=== Given records ===

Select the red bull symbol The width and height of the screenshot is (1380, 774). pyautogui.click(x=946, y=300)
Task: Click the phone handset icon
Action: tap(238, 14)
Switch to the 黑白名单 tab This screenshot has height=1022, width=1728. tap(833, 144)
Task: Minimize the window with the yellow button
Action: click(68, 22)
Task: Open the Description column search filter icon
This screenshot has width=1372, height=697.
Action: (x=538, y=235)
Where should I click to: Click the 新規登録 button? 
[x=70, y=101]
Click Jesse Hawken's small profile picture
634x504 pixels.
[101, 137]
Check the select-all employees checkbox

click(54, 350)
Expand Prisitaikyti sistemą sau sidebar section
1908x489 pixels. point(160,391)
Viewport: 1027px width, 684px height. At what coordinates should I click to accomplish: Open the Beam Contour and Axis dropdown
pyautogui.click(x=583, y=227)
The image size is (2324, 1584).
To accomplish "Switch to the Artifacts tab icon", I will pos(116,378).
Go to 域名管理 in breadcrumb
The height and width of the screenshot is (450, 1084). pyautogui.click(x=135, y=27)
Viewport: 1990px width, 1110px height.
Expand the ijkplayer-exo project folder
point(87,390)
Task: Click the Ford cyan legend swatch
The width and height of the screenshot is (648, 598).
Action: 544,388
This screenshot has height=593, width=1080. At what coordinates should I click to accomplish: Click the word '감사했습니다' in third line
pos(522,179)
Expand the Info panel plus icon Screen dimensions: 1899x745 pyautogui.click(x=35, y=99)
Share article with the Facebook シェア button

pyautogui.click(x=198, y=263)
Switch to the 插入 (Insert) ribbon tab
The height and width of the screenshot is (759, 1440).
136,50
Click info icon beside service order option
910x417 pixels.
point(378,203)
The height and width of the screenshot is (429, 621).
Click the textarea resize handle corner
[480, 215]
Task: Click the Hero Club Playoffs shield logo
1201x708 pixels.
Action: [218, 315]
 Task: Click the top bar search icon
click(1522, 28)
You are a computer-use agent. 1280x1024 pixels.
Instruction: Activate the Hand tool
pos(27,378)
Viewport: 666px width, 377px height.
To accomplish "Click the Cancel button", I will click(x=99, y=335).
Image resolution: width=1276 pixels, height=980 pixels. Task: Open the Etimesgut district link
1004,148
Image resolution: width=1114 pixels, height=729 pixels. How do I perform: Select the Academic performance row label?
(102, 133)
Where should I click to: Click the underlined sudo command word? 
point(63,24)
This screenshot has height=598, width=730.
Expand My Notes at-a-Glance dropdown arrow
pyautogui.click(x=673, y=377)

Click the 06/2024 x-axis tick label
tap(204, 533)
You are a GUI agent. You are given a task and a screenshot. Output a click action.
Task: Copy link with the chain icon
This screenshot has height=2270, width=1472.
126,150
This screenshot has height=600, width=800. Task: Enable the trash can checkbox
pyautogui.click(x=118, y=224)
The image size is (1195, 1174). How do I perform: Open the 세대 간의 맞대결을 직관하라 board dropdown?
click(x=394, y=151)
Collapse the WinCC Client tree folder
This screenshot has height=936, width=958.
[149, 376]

===

### [Direction]
Recast the listing as a JSON list of strings, with one string per line and blank lines omitted.

### [Result of the task]
[
  "Select the red bull symbol The width and height of the screenshot is (1380, 774). pyautogui.click(x=946, y=300)",
  "Task: Click the phone handset icon",
  "Action: tap(238, 14)",
  "Switch to the 黑白名单 tab This screenshot has height=1022, width=1728. tap(833, 144)",
  "Task: Minimize the window with the yellow button",
  "Action: click(68, 22)",
  "Task: Open the Description column search filter icon",
  "This screenshot has width=1372, height=697.",
  "Action: (x=538, y=235)",
  "Where should I click to: Click the 新規登録 button? ",
  "[x=70, y=101]",
  "Click Jesse Hawken's small profile picture",
  "634x504 pixels.",
  "[101, 137]",
  "Check the select-all employees checkbox",
  "click(54, 350)",
  "Expand Prisitaikyti sistemą sau sidebar section",
  "1908x489 pixels. point(160,391)",
  "Viewport: 1027px width, 684px height. At what coordinates should I click to accomplish: Open the Beam Contour and Axis dropdown",
  "pyautogui.click(x=583, y=227)",
  "The image size is (2324, 1584).",
  "To accomplish \"Switch to the Artifacts tab icon\", I will pos(116,378).",
  "Go to 域名管理 in breadcrumb",
  "The height and width of the screenshot is (450, 1084). pyautogui.click(x=135, y=27)",
  "Viewport: 1990px width, 1110px height.",
  "Expand the ijkplayer-exo project folder",
  "point(87,390)",
  "Task: Click the Ford cyan legend swatch",
  "The width and height of the screenshot is (648, 598).",
  "Action: 544,388",
  "This screenshot has height=593, width=1080. At what coordinates should I click to accomplish: Click the word '감사했습니다' in third line",
  "pos(522,179)",
  "Expand the Info panel plus icon Screen dimensions: 1899x745 pyautogui.click(x=35, y=99)",
  "Share article with the Facebook シェア button",
  "pyautogui.click(x=198, y=263)",
  "Switch to the 插入 (Insert) ribbon tab",
  "The height and width of the screenshot is (759, 1440).",
  "136,50",
  "Click info icon beside service order option",
  "910x417 pixels.",
  "point(378,203)",
  "The height and width of the screenshot is (429, 621).",
  "Click the textarea resize handle corner",
  "[480, 215]",
  "Task: Click the Hero Club Playoffs shield logo",
  "1201x708 pixels.",
  "Action: [218, 315]",
  " Task: Click the top bar search icon",
  "click(1522, 28)",
  "You are a computer-use agent. 1280x1024 pixels.",
  "Instruction: Activate the Hand tool",
  "pos(27,378)",
  "Viewport: 666px width, 377px height.",
  "To accomplish \"Click the Cancel button\", I will click(x=99, y=335).",
  "Image resolution: width=1276 pixels, height=980 pixels. Task: Open the Etimesgut district link",
  "1004,148",
  "Image resolution: width=1114 pixels, height=729 pixels. How do I perform: Select the Academic performance row label?",
  "(102, 133)",
  "Where should I click to: Click the underlined sudo command word? ",
  "point(63,24)",
  "This screenshot has height=598, width=730.",
  "Expand My Notes at-a-Glance dropdown arrow",
  "pyautogui.click(x=673, y=377)",
  "Click the 06/2024 x-axis tick label",
  "tap(204, 533)",
  "You are a GUI agent. You are given a task and a screenshot. Output a click action.",
  "Task: Copy link with the chain icon",
  "This screenshot has height=2270, width=1472.",
  "126,150",
  "This screenshot has height=600, width=800. Task: Enable the trash can checkbox",
  "pyautogui.click(x=118, y=224)",
  "The image size is (1195, 1174). How do I perform: Open the 세대 간의 맞대결을 직관하라 board dropdown?",
  "click(x=394, y=151)",
  "Collapse the WinCC Client tree folder",
  "This screenshot has height=936, width=958.",
  "[149, 376]"
]